## Collected data
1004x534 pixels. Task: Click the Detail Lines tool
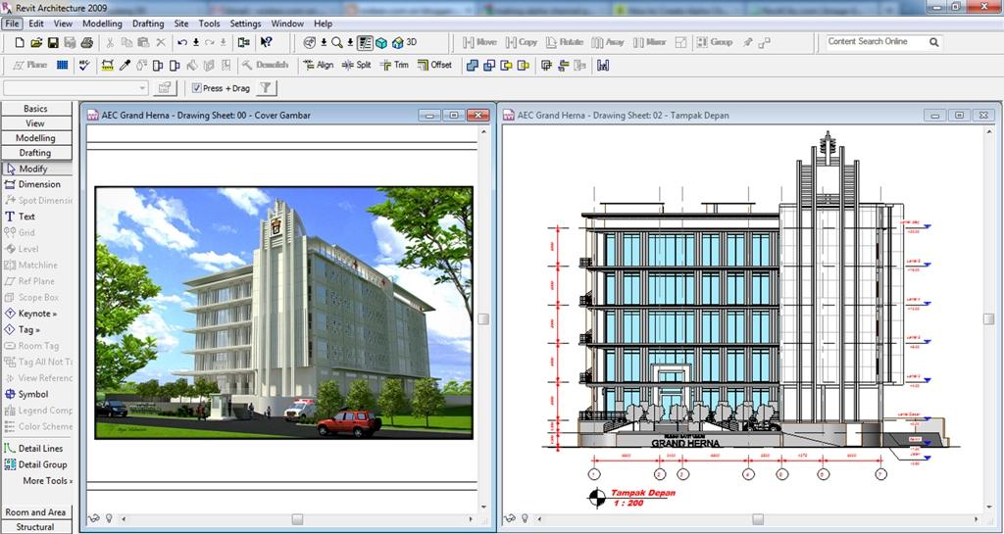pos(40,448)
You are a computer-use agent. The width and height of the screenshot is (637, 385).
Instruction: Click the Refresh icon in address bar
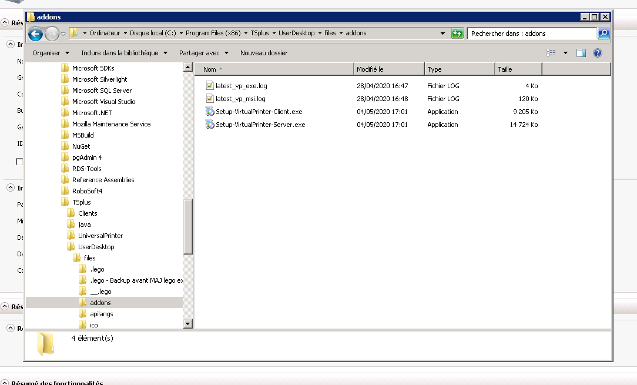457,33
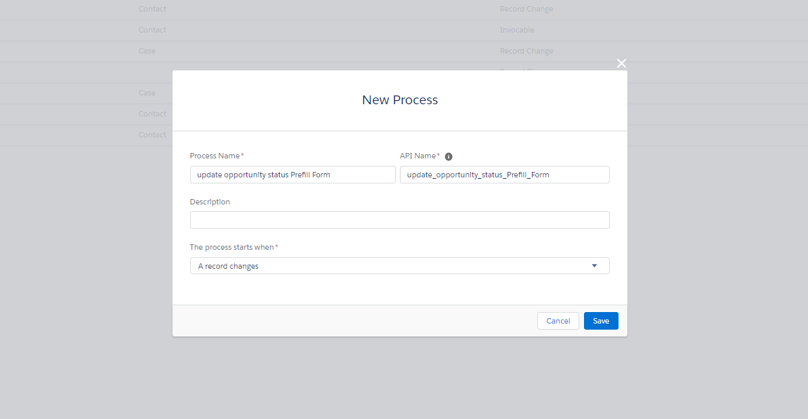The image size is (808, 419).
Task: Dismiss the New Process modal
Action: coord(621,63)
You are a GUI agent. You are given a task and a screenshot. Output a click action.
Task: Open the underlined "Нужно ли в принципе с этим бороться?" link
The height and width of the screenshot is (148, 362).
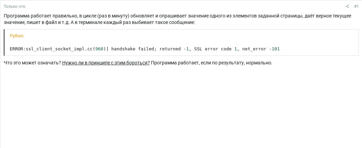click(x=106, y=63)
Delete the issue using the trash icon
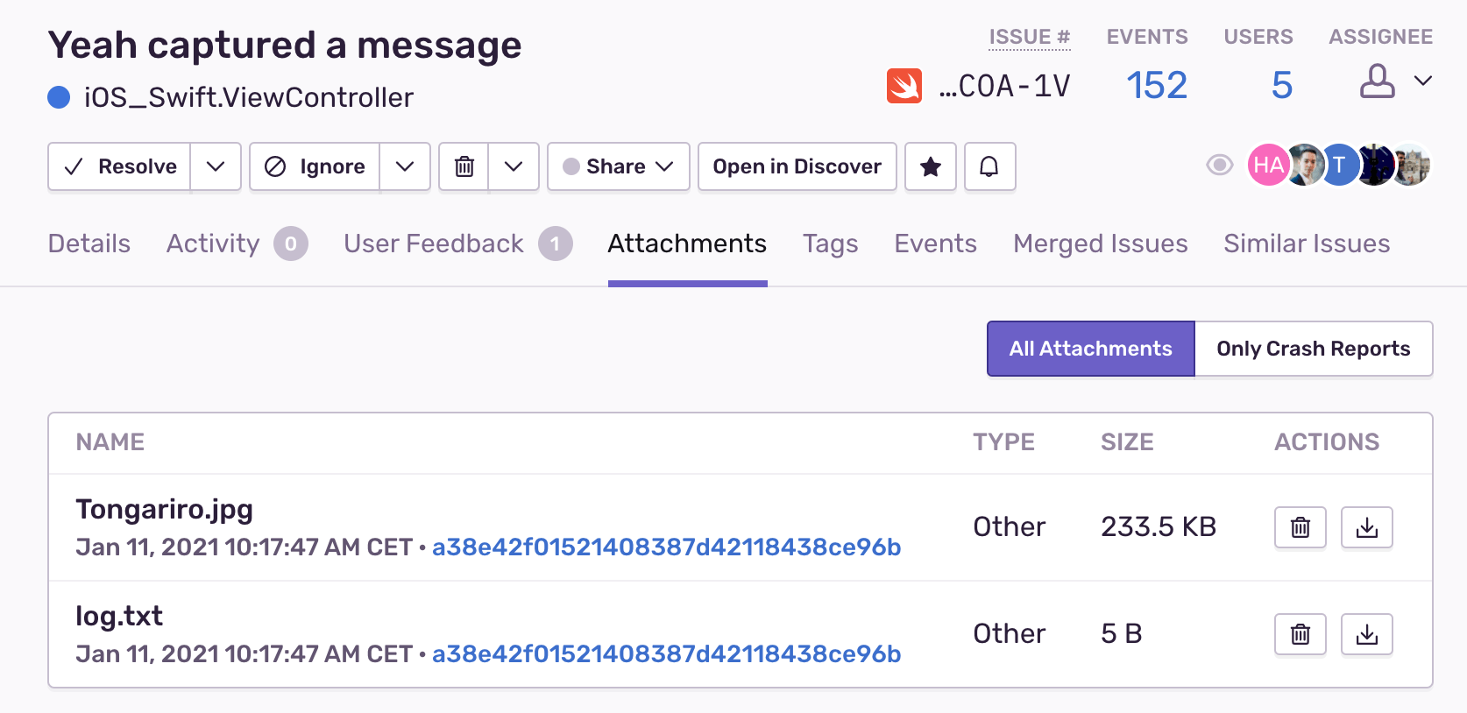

==

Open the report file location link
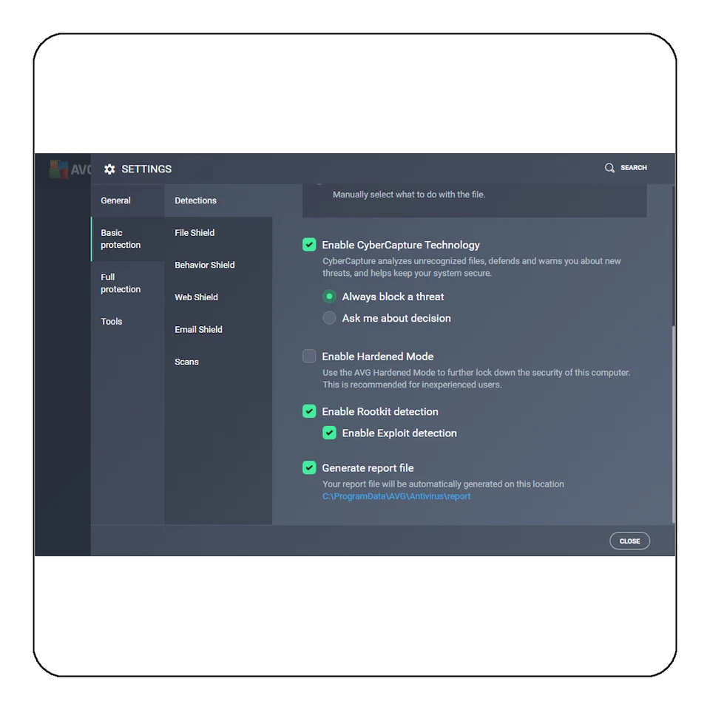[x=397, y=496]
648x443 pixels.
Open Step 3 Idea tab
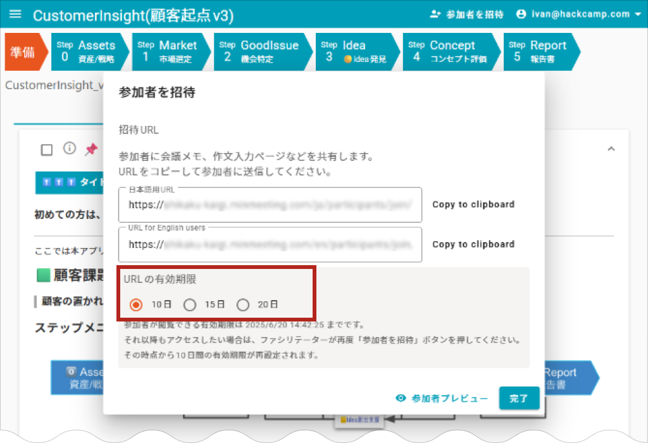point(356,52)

...

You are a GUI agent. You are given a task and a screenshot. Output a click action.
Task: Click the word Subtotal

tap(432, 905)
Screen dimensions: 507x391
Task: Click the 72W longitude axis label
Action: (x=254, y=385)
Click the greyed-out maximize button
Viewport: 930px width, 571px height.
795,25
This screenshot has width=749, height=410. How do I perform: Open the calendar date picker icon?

## What is required
Text only, no pictures: please print exactly the lines above from the line with "1004x534 pixels. Task: Click" up to and including the line with "Delete the issue using the trash icon", and nothing else.

## Result for this exercise
1004x534 pixels. Task: Click the Detail Lines tool
pos(40,448)
You are a computer-use agent. The width and height of the screenshot is (637, 385).
Instruction: Click the Refresh icon in address bar
457,33
The image size is (808, 419).
Task: Dismiss the New Process modal
Action: coord(621,63)
You are a GUI agent. You are given a task and a screenshot. Output a click action.
Task: Open the underlined "Нужно ли в принципе с этим бороться?" link
The height and width of the screenshot is (148, 362).
click(x=106, y=63)
Delete the issue using the trash icon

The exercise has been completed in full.